The cover is nicely done but, as the story basically revolves around the female protagonist I advice you to use a cover which gives a proper look of the story, it's simply a girl laying and two men staring it can be done more precisely. Also try your hands at different fonts however I like the color scheme that you've chosen. 

Description/Summary: [4/10]

There were several mistakes in the Blurb/Description itself which were usually weird sentences like, "Suzanna, 19 years old was young, supposed to live a wild life, but here she was in London, broke and almost homeless. Yet, everything will change for her when she will meet a successful long lost friend who will advise her to create a profile on a Gold Digger service website."

This makes sense but, in a weird manner. I know it's confusing but, hear me out. The placement of words and continuous change of tense kills the feel of the story. You can put it like, "Suzanna was a 19 years old girl (what's the need of young and old here? and that to together?) she was supposed to live an adventurous life ( wild life makes no sense except one. lol. ) but here she was, in London. Broke and homeless. Will everything change? Will the advice given by her friend work? Can she survive the life of a 'Gold Digger'?

I'm not saying this is perfect but, this adds tension and creates curiosity, I hope you get what I mean.

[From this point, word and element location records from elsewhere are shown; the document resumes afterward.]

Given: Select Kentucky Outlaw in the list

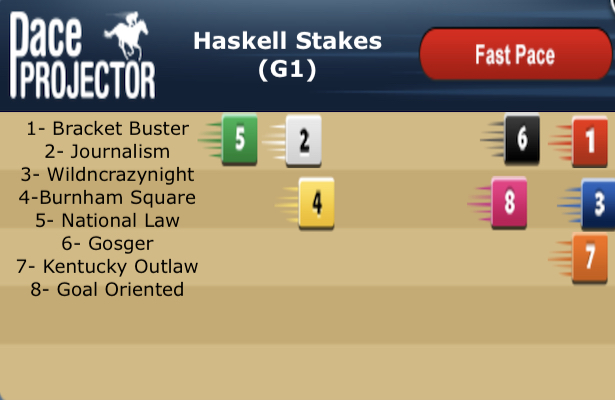Looking at the screenshot, I should click(x=107, y=266).
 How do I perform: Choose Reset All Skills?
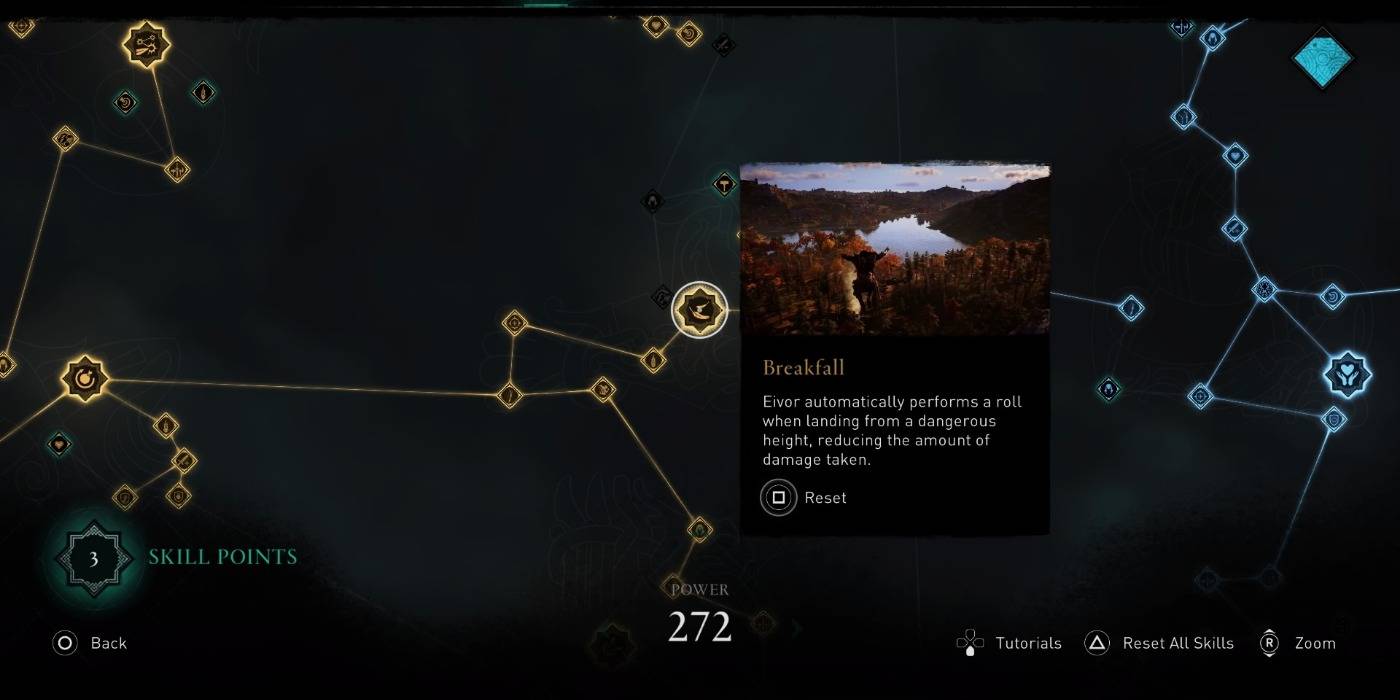(x=1160, y=643)
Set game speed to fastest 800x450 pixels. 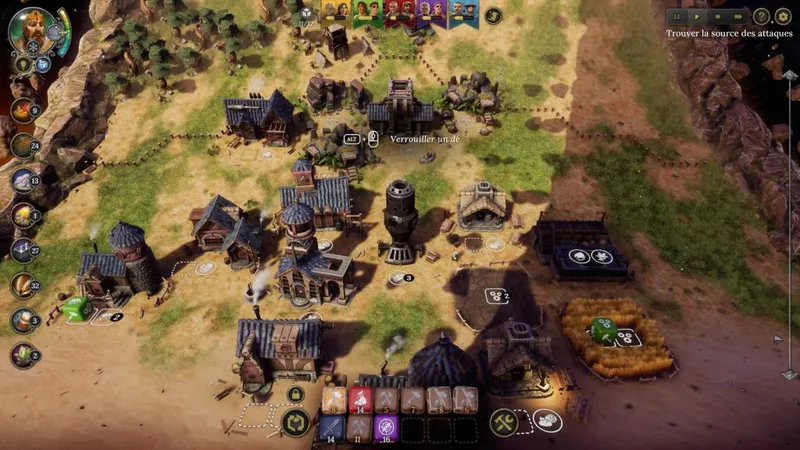click(738, 16)
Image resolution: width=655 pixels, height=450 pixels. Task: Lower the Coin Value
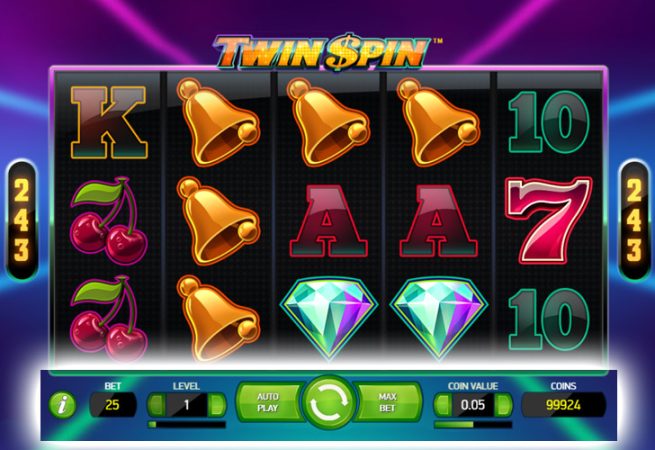tap(443, 405)
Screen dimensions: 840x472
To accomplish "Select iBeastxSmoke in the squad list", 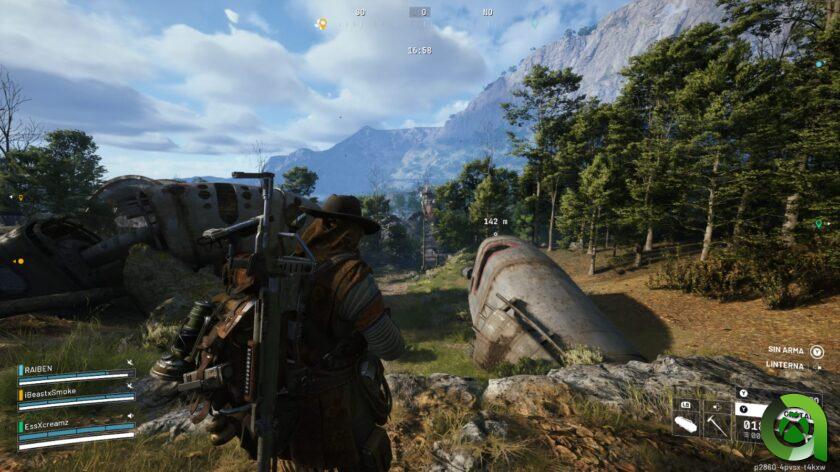I will coord(51,393).
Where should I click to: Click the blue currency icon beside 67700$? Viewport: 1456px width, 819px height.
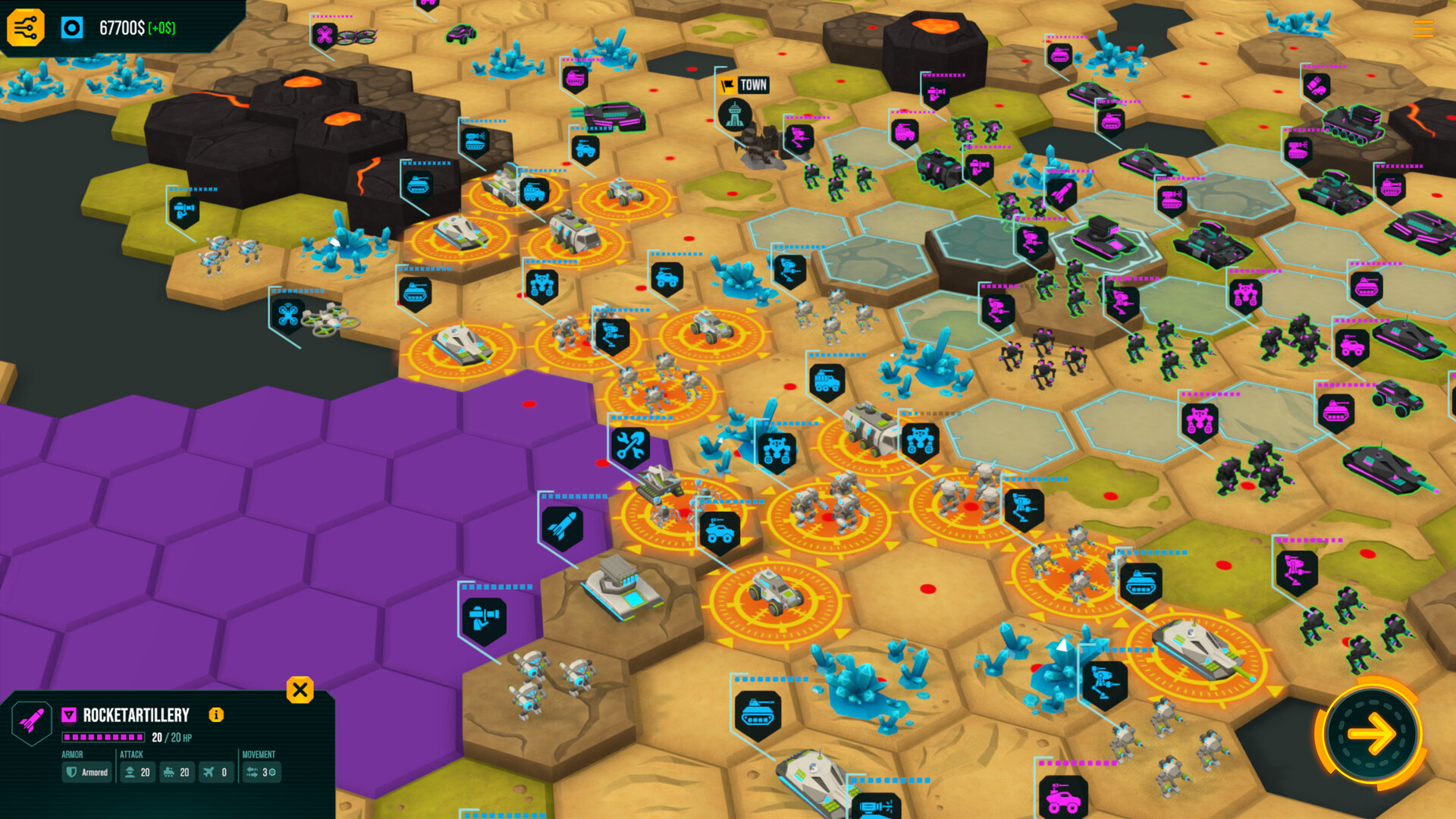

A blurb is what pulls in the reader to read your book, so you SHOULD make it catchy enough so they click on that 'Read' button.

Chapter Review: [5/10]

I read 2 chapters, so here we go based on that; the start gave me a slight hint about Suzanna's life, but the weird sentence's there also made me a tad bit uncomfortable. The tense kept changing many times and somewhere I did feel like the book needs editing. NOW.

The thing I like was, this book wasn't that cliche. tbh I hate cliche's i'll continue the story further on because I loved the way the author tried to turn the story in a different manner. 

Activity of the Writer: 

The writer very well associated with readers and others, one thing I like about them.

Plot: [5/10]

As I've already mentioned I enjoyed the plot but, it's moving a little fast. Like she agreeing to join the website so soon was something a sane person won't do right away but, a broke one can do. so, it depends. But, for me it was fast. 

Overall Advise: 

Keep writing, with a little editing, a grip on grammar and sentence structure this book will get the real readers.